One day, an elderly woman was walking along the street, coming home from the supermarket. Her bag of groceries was especially heavy that day, and as she passed Nathan Hale's Used Cars, she got an idea that she could drive herself to the store and save a lot of shoe leather, time and aching muscles. She walks into the car dealership and, as it just so happens, gets the owner himself. He asks her what kind of car she wants and she replies,

"Well, sonny, I can't remember the name exactly, but it has something to do with hate or anger."

The owner replies, "Well, let's see... Oh yes, you want a Plymouth Fury! We have a couple on the lot. What color do you prefer?"

The lady has some trouble explaining the exact color to him, so she reaches into her shopping bag, takes out an ear of corn, strips down the shucks and says, "I want this color sonny."

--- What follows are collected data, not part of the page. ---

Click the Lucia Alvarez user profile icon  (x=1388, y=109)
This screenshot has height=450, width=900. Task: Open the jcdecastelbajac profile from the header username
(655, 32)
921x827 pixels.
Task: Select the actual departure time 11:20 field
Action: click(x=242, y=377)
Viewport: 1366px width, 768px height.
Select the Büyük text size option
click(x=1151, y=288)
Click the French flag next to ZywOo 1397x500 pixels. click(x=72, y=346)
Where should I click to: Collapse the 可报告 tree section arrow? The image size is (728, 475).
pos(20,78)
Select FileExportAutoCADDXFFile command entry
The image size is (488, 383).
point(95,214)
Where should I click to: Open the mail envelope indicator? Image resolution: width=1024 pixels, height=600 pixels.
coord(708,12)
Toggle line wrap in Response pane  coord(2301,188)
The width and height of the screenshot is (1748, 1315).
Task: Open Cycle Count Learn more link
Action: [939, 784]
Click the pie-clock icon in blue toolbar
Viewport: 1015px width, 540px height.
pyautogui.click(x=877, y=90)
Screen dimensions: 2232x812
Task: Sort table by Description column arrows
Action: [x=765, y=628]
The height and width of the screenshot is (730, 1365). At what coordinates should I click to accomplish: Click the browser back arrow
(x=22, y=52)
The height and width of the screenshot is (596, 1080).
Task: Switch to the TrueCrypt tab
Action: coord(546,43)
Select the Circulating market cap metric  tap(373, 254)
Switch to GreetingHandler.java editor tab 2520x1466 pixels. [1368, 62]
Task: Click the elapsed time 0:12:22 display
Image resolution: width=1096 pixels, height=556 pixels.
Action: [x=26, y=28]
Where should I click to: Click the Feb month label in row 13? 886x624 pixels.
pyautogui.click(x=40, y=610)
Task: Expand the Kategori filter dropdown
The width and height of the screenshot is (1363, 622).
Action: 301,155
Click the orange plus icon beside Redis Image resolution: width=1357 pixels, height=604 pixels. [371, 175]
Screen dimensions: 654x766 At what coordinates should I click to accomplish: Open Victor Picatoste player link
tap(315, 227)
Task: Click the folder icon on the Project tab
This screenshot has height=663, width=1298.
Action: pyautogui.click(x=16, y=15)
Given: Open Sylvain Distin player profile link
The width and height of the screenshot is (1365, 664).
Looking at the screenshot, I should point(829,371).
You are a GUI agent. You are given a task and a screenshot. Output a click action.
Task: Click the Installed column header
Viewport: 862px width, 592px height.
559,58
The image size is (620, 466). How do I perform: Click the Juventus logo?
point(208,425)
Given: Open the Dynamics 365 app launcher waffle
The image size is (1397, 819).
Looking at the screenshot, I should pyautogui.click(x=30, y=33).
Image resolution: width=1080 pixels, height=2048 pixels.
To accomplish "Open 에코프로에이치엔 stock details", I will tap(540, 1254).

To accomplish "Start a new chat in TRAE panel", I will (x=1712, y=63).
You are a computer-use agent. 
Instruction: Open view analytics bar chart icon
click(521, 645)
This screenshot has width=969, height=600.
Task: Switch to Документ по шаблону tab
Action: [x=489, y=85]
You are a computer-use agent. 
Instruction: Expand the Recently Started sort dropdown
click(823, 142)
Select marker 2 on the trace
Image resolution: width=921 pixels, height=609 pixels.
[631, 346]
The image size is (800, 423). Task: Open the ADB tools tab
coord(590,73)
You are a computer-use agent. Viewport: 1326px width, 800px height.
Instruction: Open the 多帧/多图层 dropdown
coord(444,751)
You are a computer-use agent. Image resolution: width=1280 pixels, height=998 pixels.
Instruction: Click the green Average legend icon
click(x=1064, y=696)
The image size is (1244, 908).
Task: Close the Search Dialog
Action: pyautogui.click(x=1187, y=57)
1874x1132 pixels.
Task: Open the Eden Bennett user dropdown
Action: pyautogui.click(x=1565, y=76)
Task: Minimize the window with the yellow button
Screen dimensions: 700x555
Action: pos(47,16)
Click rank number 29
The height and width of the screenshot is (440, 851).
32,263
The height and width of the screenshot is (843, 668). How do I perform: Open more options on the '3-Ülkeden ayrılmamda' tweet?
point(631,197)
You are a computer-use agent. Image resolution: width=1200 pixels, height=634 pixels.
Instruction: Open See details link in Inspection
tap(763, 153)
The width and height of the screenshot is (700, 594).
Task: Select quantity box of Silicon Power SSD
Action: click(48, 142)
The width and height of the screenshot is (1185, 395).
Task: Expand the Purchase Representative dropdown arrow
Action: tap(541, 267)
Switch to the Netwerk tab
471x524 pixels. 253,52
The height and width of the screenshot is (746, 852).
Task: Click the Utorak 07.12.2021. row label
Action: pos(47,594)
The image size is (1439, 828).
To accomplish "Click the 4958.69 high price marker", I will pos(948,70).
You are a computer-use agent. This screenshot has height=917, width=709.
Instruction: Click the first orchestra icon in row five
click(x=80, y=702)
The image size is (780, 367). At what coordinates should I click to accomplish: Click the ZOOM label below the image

To which Nathan replies, "Ma'am I'm sorry, but we don't have any in this color. Could I show you a nice blue one?"

"No son, I want this color."

"But ma'am, they didn't make that color! Maybe a cherry red one would suit you?" says the owner, obviously worried about losing a sale.

By this time, the old lady gets mad, and starts throwing things at the owner, thereby chasing him out of the office and into the lot. One of the salesmen, coming into the office from the back door, notices the disruption and asks the secretary what the old woman was so upset about.

The secretary replies, "Apparently, Hale hath no Fury like the woman's corn!"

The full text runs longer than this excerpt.